REQUIRED WORK - These entries must be printed again exactly as they are.

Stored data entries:
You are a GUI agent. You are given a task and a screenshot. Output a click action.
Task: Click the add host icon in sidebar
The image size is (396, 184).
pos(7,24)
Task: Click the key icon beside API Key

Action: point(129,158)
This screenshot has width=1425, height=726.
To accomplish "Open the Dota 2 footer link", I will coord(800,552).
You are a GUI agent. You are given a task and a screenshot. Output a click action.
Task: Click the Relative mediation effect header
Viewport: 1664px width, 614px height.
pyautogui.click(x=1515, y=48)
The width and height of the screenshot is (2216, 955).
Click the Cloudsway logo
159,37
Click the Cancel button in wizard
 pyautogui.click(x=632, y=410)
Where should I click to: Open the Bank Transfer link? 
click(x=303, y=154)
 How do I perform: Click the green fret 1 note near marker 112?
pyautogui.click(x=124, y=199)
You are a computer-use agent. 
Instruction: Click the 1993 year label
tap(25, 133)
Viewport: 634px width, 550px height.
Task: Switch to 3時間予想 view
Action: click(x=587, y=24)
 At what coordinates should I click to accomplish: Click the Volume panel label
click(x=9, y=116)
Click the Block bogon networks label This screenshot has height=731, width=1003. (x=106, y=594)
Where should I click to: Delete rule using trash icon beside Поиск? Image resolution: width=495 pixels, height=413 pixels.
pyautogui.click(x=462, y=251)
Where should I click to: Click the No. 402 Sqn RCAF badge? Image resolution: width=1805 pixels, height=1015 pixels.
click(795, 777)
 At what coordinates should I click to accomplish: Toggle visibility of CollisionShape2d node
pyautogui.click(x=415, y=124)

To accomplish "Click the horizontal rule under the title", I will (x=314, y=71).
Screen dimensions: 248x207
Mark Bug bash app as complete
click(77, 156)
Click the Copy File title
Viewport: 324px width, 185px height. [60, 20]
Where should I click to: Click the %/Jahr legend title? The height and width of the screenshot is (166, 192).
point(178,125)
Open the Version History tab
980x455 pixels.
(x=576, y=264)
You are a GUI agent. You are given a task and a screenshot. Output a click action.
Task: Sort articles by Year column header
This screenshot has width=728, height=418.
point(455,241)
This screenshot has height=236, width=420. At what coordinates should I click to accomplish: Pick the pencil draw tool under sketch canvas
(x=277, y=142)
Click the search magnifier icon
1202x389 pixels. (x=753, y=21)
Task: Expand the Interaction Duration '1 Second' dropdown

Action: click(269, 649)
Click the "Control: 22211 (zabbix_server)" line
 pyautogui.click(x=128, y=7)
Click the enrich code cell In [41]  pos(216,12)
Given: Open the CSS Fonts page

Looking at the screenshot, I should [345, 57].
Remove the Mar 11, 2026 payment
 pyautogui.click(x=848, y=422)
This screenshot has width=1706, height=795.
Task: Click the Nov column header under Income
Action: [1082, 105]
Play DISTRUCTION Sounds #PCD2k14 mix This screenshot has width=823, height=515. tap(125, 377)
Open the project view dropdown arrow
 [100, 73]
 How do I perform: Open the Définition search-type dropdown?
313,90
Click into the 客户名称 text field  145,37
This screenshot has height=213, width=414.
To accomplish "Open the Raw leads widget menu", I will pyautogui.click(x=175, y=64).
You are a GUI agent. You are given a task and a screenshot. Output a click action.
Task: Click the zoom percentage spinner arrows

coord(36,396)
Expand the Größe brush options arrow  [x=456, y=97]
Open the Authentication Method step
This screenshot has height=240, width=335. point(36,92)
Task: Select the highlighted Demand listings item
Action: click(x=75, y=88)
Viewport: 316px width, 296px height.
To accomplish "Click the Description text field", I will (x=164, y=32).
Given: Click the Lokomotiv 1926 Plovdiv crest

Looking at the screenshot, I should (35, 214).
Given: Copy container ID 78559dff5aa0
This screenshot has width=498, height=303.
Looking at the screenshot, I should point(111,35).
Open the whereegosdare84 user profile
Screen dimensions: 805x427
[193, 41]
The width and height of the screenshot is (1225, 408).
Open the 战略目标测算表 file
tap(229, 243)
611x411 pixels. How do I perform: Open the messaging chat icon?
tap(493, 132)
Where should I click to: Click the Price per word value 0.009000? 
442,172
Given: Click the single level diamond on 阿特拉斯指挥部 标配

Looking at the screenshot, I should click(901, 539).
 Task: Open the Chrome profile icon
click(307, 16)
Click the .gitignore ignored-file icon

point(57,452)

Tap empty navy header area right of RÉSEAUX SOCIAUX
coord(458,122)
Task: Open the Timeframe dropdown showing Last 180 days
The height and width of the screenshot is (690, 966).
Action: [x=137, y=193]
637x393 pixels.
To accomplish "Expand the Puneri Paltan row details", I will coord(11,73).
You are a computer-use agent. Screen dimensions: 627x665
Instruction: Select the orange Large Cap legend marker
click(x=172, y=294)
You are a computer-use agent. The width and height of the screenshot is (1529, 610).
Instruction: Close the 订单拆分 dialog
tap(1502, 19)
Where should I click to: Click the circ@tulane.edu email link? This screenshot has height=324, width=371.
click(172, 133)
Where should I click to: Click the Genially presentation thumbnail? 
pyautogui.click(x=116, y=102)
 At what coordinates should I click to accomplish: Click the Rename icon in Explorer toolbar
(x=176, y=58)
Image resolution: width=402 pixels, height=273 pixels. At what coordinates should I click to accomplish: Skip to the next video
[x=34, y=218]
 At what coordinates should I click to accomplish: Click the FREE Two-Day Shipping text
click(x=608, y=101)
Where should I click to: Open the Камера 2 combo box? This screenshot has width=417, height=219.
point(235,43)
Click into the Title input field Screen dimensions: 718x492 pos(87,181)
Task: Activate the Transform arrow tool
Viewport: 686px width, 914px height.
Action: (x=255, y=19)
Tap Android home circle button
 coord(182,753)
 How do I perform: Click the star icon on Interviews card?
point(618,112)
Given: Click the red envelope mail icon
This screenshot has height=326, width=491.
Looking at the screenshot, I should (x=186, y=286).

SOLUTION FOR THIS PROBLEM -
You are a GUI agent. You are given a task and a screenshot. Output a click action.
Task: Click the add host icon in sidebar
The image size is (396, 184).
pos(7,24)
Task: Click the key icon beside API Key

Action: point(129,158)
This screenshot has width=1425, height=726.
To accomplish "Open the Dota 2 footer link", I will coord(800,552).
You are a GUI agent. You are given a task and a screenshot. Output a click action.
Task: Click the Relative mediation effect header
Viewport: 1664px width, 614px height.
pyautogui.click(x=1515, y=48)
The width and height of the screenshot is (2216, 955).
Click the Cloudsway logo
159,37
Click the Cancel button in wizard
 pyautogui.click(x=632, y=410)
Where should I click to: Open the Bank Transfer link? 
click(x=303, y=154)
 How do I perform: Click the green fret 1 note near marker 112?
pyautogui.click(x=124, y=199)
You are a computer-use agent. 
Instruction: Click the 1993 year label
tap(25, 133)
Viewport: 634px width, 550px height.
Task: Switch to 3時間予想 view
Action: click(x=587, y=24)
 At what coordinates should I click to accomplish: Click the Volume panel label
click(x=9, y=116)
Click the Block bogon networks label This screenshot has height=731, width=1003. (x=106, y=594)
Where should I click to: Delete rule using trash icon beside Поиск? Image resolution: width=495 pixels, height=413 pixels.
pyautogui.click(x=462, y=251)
Where should I click to: Click the No. 402 Sqn RCAF badge? Image resolution: width=1805 pixels, height=1015 pixels.
click(795, 777)
 At what coordinates should I click to accomplish: Toggle visibility of CollisionShape2d node
pyautogui.click(x=415, y=124)

To accomplish "Click the horizontal rule under the title", I will (x=314, y=71).
Screen dimensions: 248x207
Mark Bug bash app as complete
click(77, 156)
Click the Copy File title
Viewport: 324px width, 185px height. [60, 20]
Where should I click to: Click the %/Jahr legend title? The height and width of the screenshot is (166, 192).
point(178,125)
Open the Version History tab
980x455 pixels.
(x=576, y=264)
You are a GUI agent. You are given a task and a screenshot. Output a click action.
Task: Sort articles by Year column header
This screenshot has width=728, height=418.
point(455,241)
This screenshot has height=236, width=420. At what coordinates should I click to accomplish: Pick the pencil draw tool under sketch canvas
(x=277, y=142)
Click the search magnifier icon
1202x389 pixels. (x=753, y=21)
Task: Expand the Interaction Duration '1 Second' dropdown

Action: click(269, 649)
Click the "Control: 22211 (zabbix_server)" line
 pyautogui.click(x=128, y=7)
Click the enrich code cell In [41]  pos(216,12)
Given: Open the CSS Fonts page

Looking at the screenshot, I should [345, 57].
Remove the Mar 11, 2026 payment
 pyautogui.click(x=848, y=422)
This screenshot has width=1706, height=795.
Task: Click the Nov column header under Income
Action: [1082, 105]
Play DISTRUCTION Sounds #PCD2k14 mix This screenshot has width=823, height=515. tap(125, 377)
Open the project view dropdown arrow
 [100, 73]
 How do I perform: Open the Définition search-type dropdown?
313,90
Click into the 客户名称 text field  145,37
This screenshot has height=213, width=414.
To accomplish "Open the Raw leads widget menu", I will pyautogui.click(x=175, y=64).
You are a GUI agent. You are given a task and a screenshot. Output a click action.
Task: Click the zoom percentage spinner arrows

coord(36,396)
Expand the Größe brush options arrow  [x=456, y=97]
Open the Authentication Method step
This screenshot has height=240, width=335. point(36,92)
Task: Select the highlighted Demand listings item
Action: click(x=75, y=88)
Viewport: 316px width, 296px height.
To accomplish "Click the Description text field", I will (x=164, y=32).
Given: Click the Lokomotiv 1926 Plovdiv crest

Looking at the screenshot, I should (35, 214).
Given: Copy container ID 78559dff5aa0
This screenshot has width=498, height=303.
Looking at the screenshot, I should point(111,35).
Open the whereegosdare84 user profile
Screen dimensions: 805x427
[193, 41]
The width and height of the screenshot is (1225, 408).
Open the 战略目标测算表 file
tap(229, 243)
611x411 pixels. How do I perform: Open the messaging chat icon?
tap(493, 132)
Where should I click to: Click the Price per word value 0.009000? 
442,172
Given: Click the single level diamond on 阿特拉斯指挥部 标配

Looking at the screenshot, I should click(901, 539).
 Task: Open the Chrome profile icon
click(307, 16)
Click the .gitignore ignored-file icon

point(57,452)

Tap empty navy header area right of RÉSEAUX SOCIAUX
coord(458,122)
Task: Open the Timeframe dropdown showing Last 180 days
The height and width of the screenshot is (690, 966).
Action: [x=137, y=193]
637x393 pixels.
To accomplish "Expand the Puneri Paltan row details", I will coord(11,73).
You are a computer-use agent. Screen dimensions: 627x665
Instruction: Select the orange Large Cap legend marker
click(x=172, y=294)
You are a computer-use agent. The width and height of the screenshot is (1529, 610).
Instruction: Close the 订单拆分 dialog
tap(1502, 19)
Where should I click to: Click the circ@tulane.edu email link? This screenshot has height=324, width=371.
click(172, 133)
Where should I click to: Click the Genially presentation thumbnail? 
pyautogui.click(x=116, y=102)
 At what coordinates should I click to accomplish: Click the Rename icon in Explorer toolbar
(x=176, y=58)
Image resolution: width=402 pixels, height=273 pixels. At what coordinates should I click to accomplish: Skip to the next video
[x=34, y=218]
 At what coordinates should I click to accomplish: Click the FREE Two-Day Shipping text
click(x=608, y=101)
Where should I click to: Open the Камера 2 combo box? This screenshot has width=417, height=219.
point(235,43)
Click into the Title input field Screen dimensions: 718x492 pos(87,181)
Task: Activate the Transform arrow tool
Viewport: 686px width, 914px height.
Action: (x=255, y=19)
Tap Android home circle button
 coord(182,753)
 How do I perform: Click the star icon on Interviews card?
point(618,112)
Given: Click the red envelope mail icon
This screenshot has height=326, width=491.
Looking at the screenshot, I should (x=186, y=286).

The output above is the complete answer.